В доме затягивали ремнями меха с дорожным скарбом и снова развязывали их и укладывали забытые вещи. Рагнфрид еще раз повторила мужу все свои – поручения, напомнила обо всех родных и знакомых, мимо которых придется ехать, – не забыть бы передать поклон такому-то и спросить, как поживает такой-то.
Кристин бегала взад и вперед, уже который раз прощаясь со всеми в доме, и не могла спокойно усидеть насесте.
– Неужели ты радуешься, Кристин, что уезжаешь от меня так далеко и так надолго? – спросила мать. Кристин стало тяжело и неприятно, и ей хотелось бы, чтобы мать не говорила таких слов. Но она ответила как могла лучше:
– Нет, милая матушка, но я рада, что поеду вместе с отцом!
– Да, пожалуй, что так! – сказала Рагнфрид со вздохом. Потом поцеловала девочку и оправила на ней платье.
И вот наконец все сидят в седлах, весь поезд; Кристин едет на Мурвине, который раньше был верховой лошадью ее отца, – это старый, умный и надежный конь. Рагнфрид подала серебряный кубок мужу, чтобы он еще раз подкрепился на дорогу, потом положила руку на колено дочери и попросила ее не забывать материнских наставлений.
Всадники выехали со двора в сером свете раннего утра. Белый как молоко туман окутывал все кругом. Но через некоторое время он стал легче, и сквозь пелену начало пробиваться солнце. И в белой дымке виднелись росистые луга, поросшие новой зеленой Травкой после покоса, и блеклое жнивье, и желтые деревья, и рябины с проблескивавшими красными ягодами. Горные скалы, синея, уходили ввысь, в клубы тумана; и вот пелена разорвалась и поплыла хлопьями между купами деревьев по лесистым склонам; путники стали спускаться в долину, озаренные яркими солнечными лучами. Кристин ехала впереди всех рядом с отцом.

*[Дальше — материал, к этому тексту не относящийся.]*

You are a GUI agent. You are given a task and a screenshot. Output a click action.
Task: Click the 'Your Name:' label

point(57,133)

Они приехали в Хамар темным и дождливым вечером. Кристин сидела в седле впереди отца; она до того устала, что все сливалось у нее перед глазами – озеро, слабо поблескивающее направо от дороги, темные деревья, с которых на путников капала вода, когда они проезжали под ними, и черные, расплывчатые очертания кучек домов на бесцветных мокрых полях вдоль дороги.
Кристин перестала считать дни – ей казалось, что она едет уже бесконечно давно. Они посещали родных и друзей все время, пока ехали вниз по долине; Кристин знакомилась с детьми в больших усадьбах и играла в чужих горницах, на сеновалах и дворах. Много раз ей приходилось надевать свой красный наряд с шелковыми рукавами. В хорошую погоду путники останавливались на отдых на краю дороги; Арне рвал для девочки орехи, а после обеда ее укладывали спать на кожаных мешках с одеждой. В одном имении им дали на ночь подушки с шелковыми наволочками; а однажды они ночевали в странноприимном доме, и Кристин, просыпаясь, каждый раз слышала, что в соседней кровати тихо и жалобно плакала какая-то женщина.

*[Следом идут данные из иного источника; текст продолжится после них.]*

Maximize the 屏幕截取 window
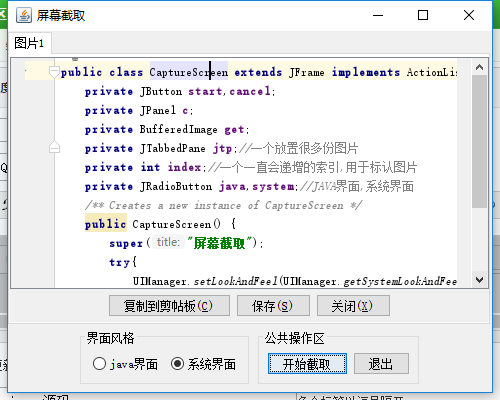Viewport: 500px width, 400px height. (423, 15)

Но сама она каждую ночь спокойно – спала за широкой спиной отца.
Кристин вдруг проснулась – она не знала, где она, но какие-то необычайные звенящие и гудящие звуки, которые она слышала во сне, продолжали звучать и наяву. Она лежала одна в постели, а в комнате, где находилась кровать, горел огонь в очаге.
Девочка позвала отца, и тот поднялся тотчас же со своего места у очага и подошел к ней в сопровождении какой-то толстой женщины.